REVIEWS

Review of Marcellin Simard’s Artwork, 2009


By Lea Rekow CEO of Santa Fe Center for Contemporary Art
“In analyzing the symbols of his dreams, one can clearly recognize Marcellin Simard’s intimate relationships.  Although many dream symbols are archetypical–Marcellin’s remain highly personal.  The symbolism of Marcellin’s work indicates his ongoing sublime investment with his familial and private world.”
“I read this work as the phenomenology of what’s presenting itself in Marcellin’s life.  Belief creates experience.  The inner creates the outer.  And what’s going on in his inner form of consciousness manifests and reflects itself in the outer form of consciousness.  The images are sort of like the internal action of an inner form of consciousness, and that gives us the impetus for its external form, which is the world in which he paints.  That’s one of the reasons the imagery in Marcellin’s work is so strong. His images are the language not of his ‘real’–but of his truth.”

 

Marcellin Simard  – Persistence of Vision

Persistence of Vision, a solo exhibition by Marcellin Simard in the Spector Ripps Project Space, will feature paintings, sculpture, and mixed-media installation. Transcending the barriers and constraints of daily reality, Simard conjures a hallucinatory and vertiginous world where nightmare fades to dream, children are warrior-saviors, and the fantastic is animated. Simard’s work treads a fine line of magic between peril and salvation.
Simard combines the people and situations of his waking life with deep subconscious explorations to create allegorical paintings. These contemporary fables are comprised of family and friends who weave stories alongside timeless icons: priestesses, demons, and -2-warriors.  His sculptures are the stuff of shadow and fantasy—a sinister black VIPER with gnashing teeth, a fifteen-foot monster dipping deep below the gallery floor, black crows that transform to white doves.
As described by CCA Director Lea Rekow:  “I read this work as the phenomenology of what’s presenting itself in Marcellin’s life. Belief creates existence. The inner creates the outer…That’s one of the reasons the imagery in Marcellin’s work is so strong. His images are the language of not his ‘real’—but of his truth.

 

Excerpts from ABQ Journal North   Dec 25, 2009
 

By Harmony Hammond
“Nightmare in the Board Room (it’s the largest, most complex and I am told, the most recent). Painted in a flat illustrative style, it depicts a man in administrative suit and tie standing at the head of a long table brandishing a sword above his head (Dr.
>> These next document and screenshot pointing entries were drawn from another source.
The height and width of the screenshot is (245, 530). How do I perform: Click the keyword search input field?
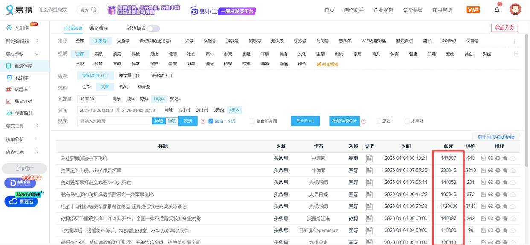click(115, 121)
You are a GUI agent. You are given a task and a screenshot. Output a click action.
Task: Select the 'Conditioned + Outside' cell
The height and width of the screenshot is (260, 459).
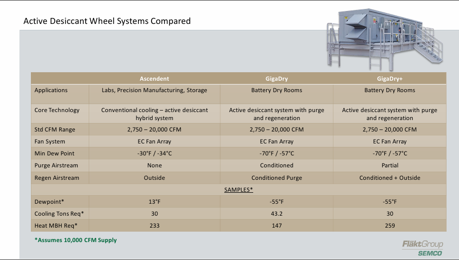(x=389, y=178)
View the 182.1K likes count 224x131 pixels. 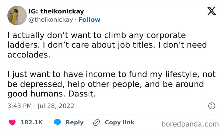32,122
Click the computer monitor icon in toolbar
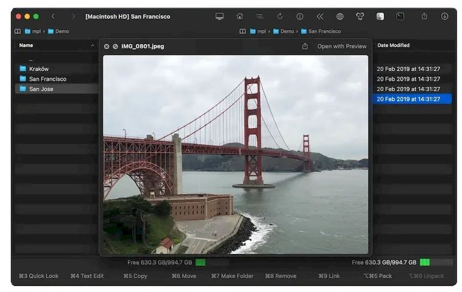462x292 pixels. [x=219, y=16]
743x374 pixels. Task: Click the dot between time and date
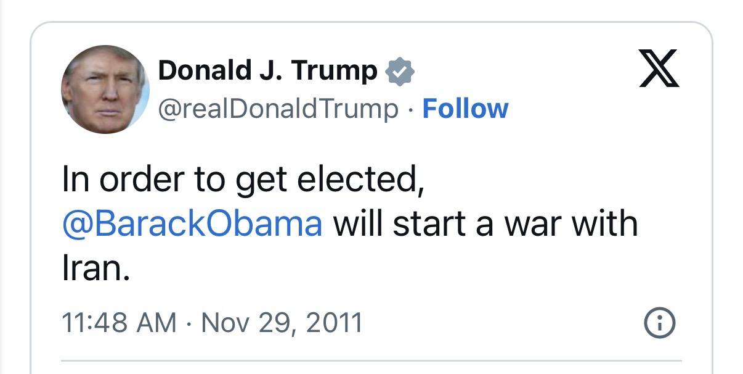189,322
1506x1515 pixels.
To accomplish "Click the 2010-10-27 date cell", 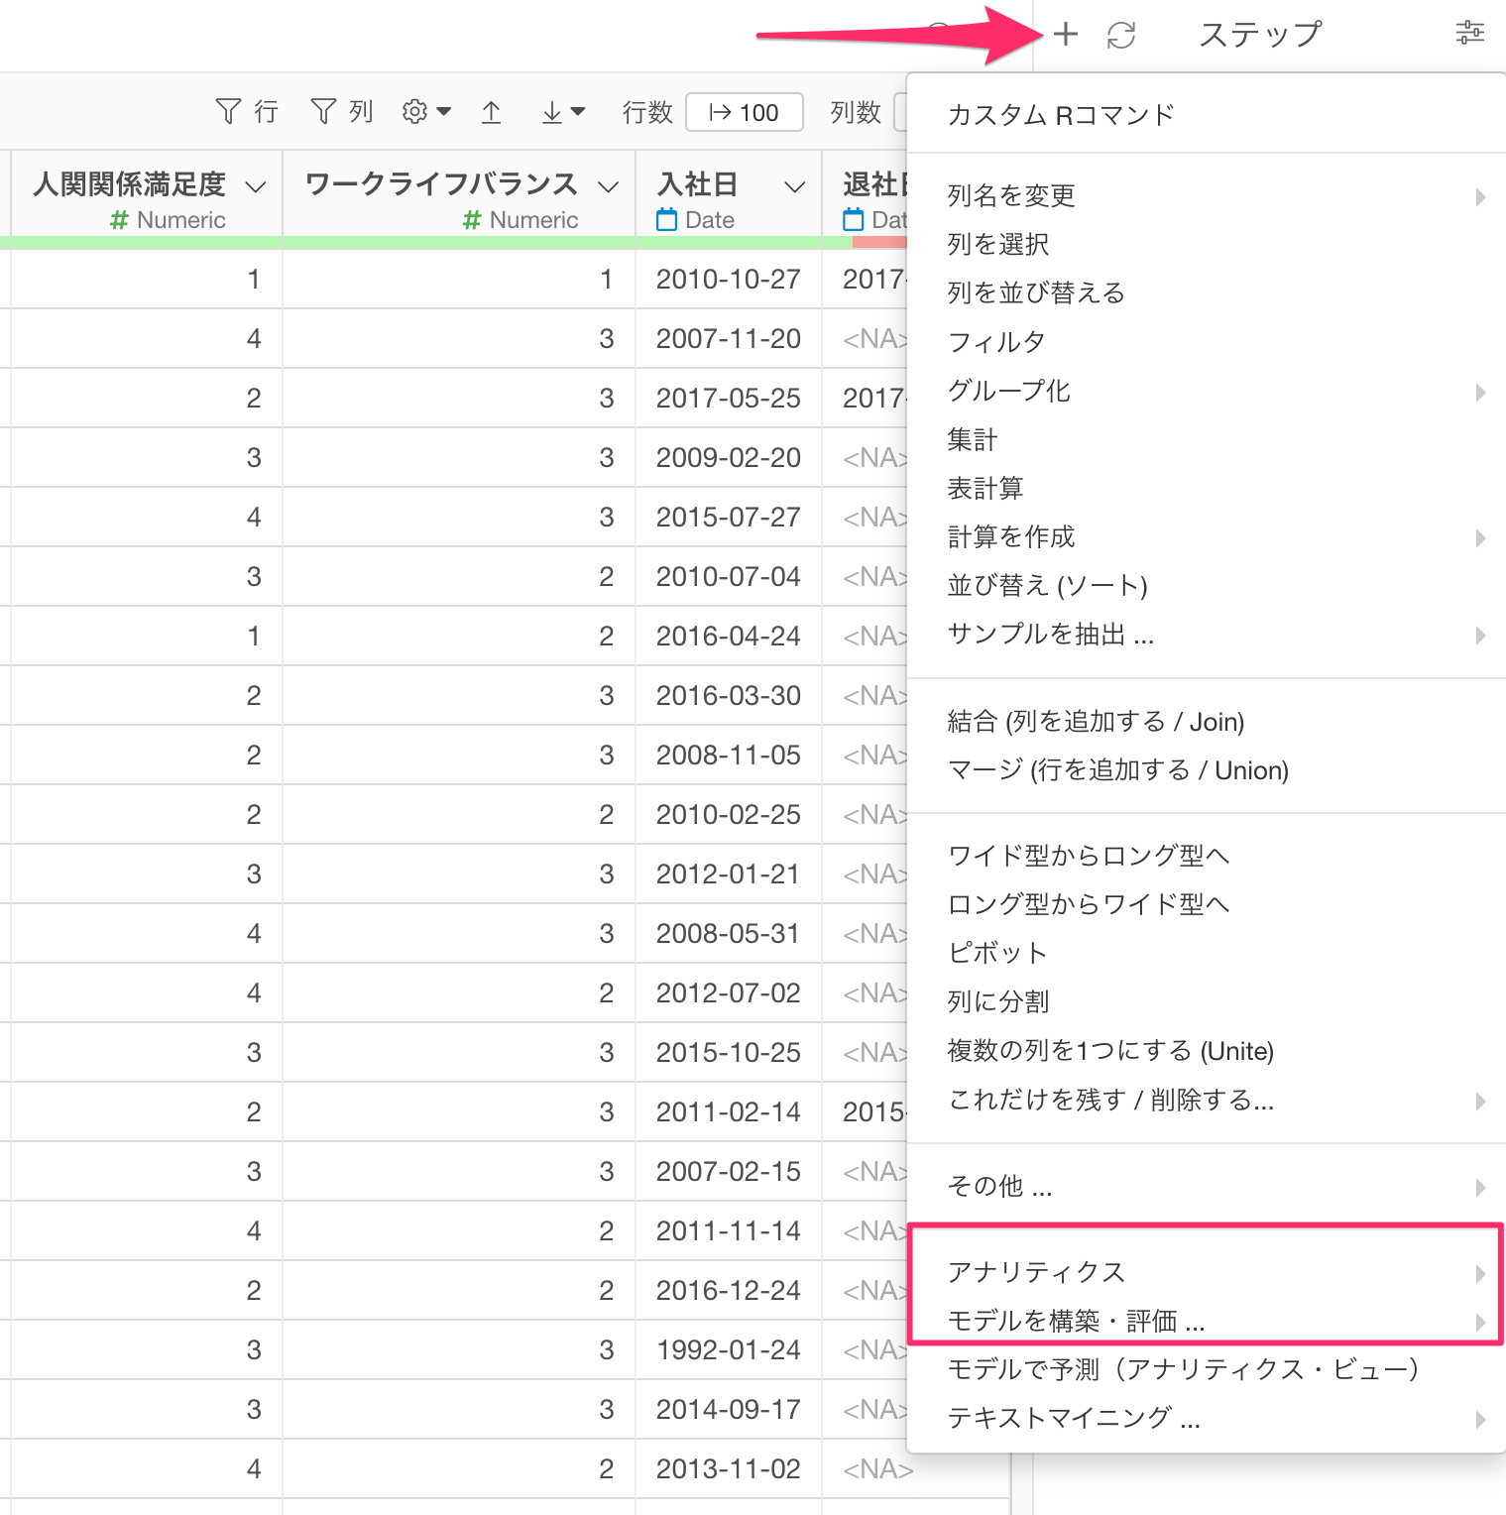I will pyautogui.click(x=728, y=280).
Simard?). Twelve skeletons dressed in clothing sit around the table at what I assume is a hospital board meeting, looking every which way, except at the man waving the sword. Their skulls are expressively rendered and modeled; however, the room and furniture are simplistically drawn in one point perspective. The paint surface – the result of glazing over scumbled layers of color – is rich and alive.”

 

Excerpts from Más New Mexico   April 15, 2009

By Matthew Mehne
“Many artists have day jobs, but few of those jobs involve daily saving lives.  Dr. Marcellin Simard, an Albuquerque physician whose decades of clinical work and research have lead to a flourishing career in cardiology, has found that his two passions, art and medicine, have a way of complementing each other.”
“‘Painting is my therapy,’ said Dr. Simard, who specializes in interventional cardiology and is the head of the Cardiac Care Unit at the Lovelace Medical Center.  Through painting he is able to lay his innermost thoughts–including feelings of fear and frustration–out on the canvas.  Though his interest in painting began as a personal quest, he never expected that his art would someday be on display in the Center for Contemporary Art in Santa Fe.”

 

Excerpts from Local IQ   May 7, 2009


By Kevin Hopper
“Everything about Simard, a Frenchman and the youngest of 20 siblings, is lightning quick.  His kinetic speech and thought processes–he jumps freely from one painting to the next, over-explaining the meaning of each–belies a versatility improvisational sensibility that lend themselves to his detached and eerily comfortable paintings.”
“‘In every single one of my paintings, there’s a head,’ Simard expounded. ‘It can be a god or a hero.  They are… something stronger than you, something powerful that can help you achieve what you want to achieve.  It’s kind of like your soul.”
“When it comes to creating art that bleeds sincerity, Simard is the kind of soul you want on your side.”